According to Stephen Axon of the School of Natural Sciences and Psychology, at Liverpool John Moores University, UK, addressing real and present climate change has looked to technological solutions. However, this has to a large extent not led to immediate action to address the severity of the imminent crisis of rising global temperatures and associated problems due to the increase in atmospheric carbon dioxide concentrations due to human activity. Indeed, there has been an over-reliance on seeking out technological responses and only minimal attention paid to the role of social solutions that might actually get sufficient numbers of people engaged in the problem.
Axon suggests that following the UN Climate Change Conference in Paris in December 2015 there has been increased awareness of the growing problem of climate change among members of the public. There is now a need for people to demonstrate unity, use social media to garner support and attention and to ensure our young people are also educated and empowered with regards to the problem. Such social changes will help to ensure that those in power are sent a clear signal that climate change must be addressed and also show the so-called "denialists" that the public opinion expects the problem to be addressed and not ignored or rebuffed.

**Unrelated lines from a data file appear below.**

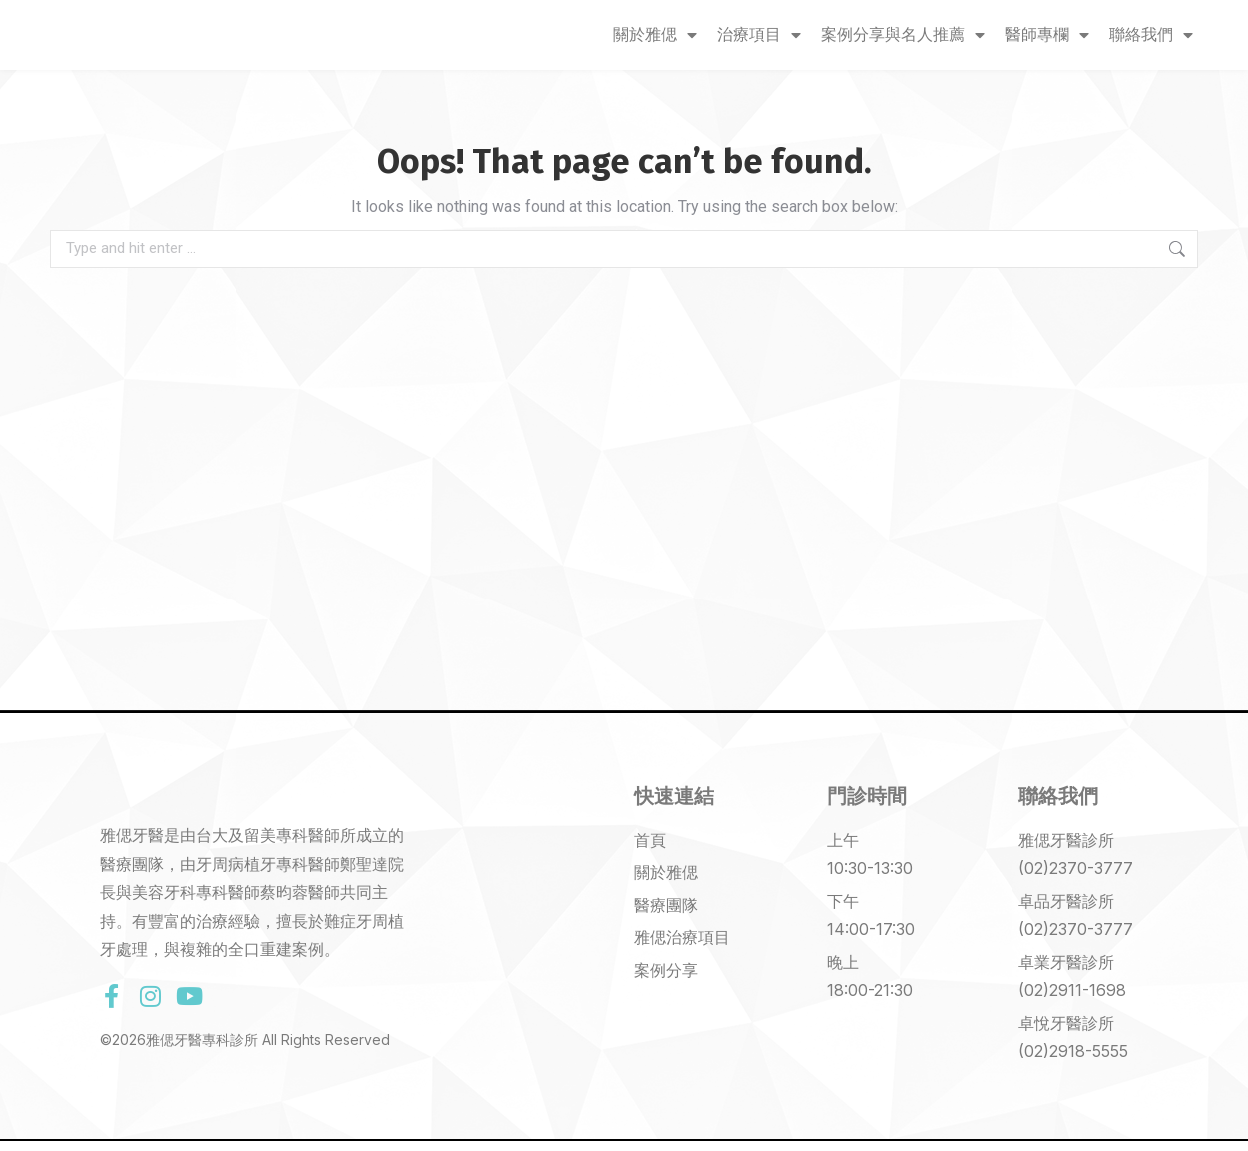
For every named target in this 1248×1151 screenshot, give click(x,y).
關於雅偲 (655, 35)
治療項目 (759, 35)
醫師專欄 (1047, 35)
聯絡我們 (1151, 35)
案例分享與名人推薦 (903, 35)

The transition to a sustainable society in which we have faced up to climate change and found ways to ameliorate the problems it is bringing and perhaps even halting the rise in temperatures will be characterised by social and behavioural solutions and these must be tailored to the needs of individuals and communities, shaped and reshaped in response to individual need, Axon suggests. A community-led, grassroots response is the way forward. By demonstrating a united front against climate change within and beyond communities, mirroring rhetoric with action and empowering young people to engender new sustainable habits it might be possible to remove barriers to action and make sustainability acceptable in more meaningful ways to individuals.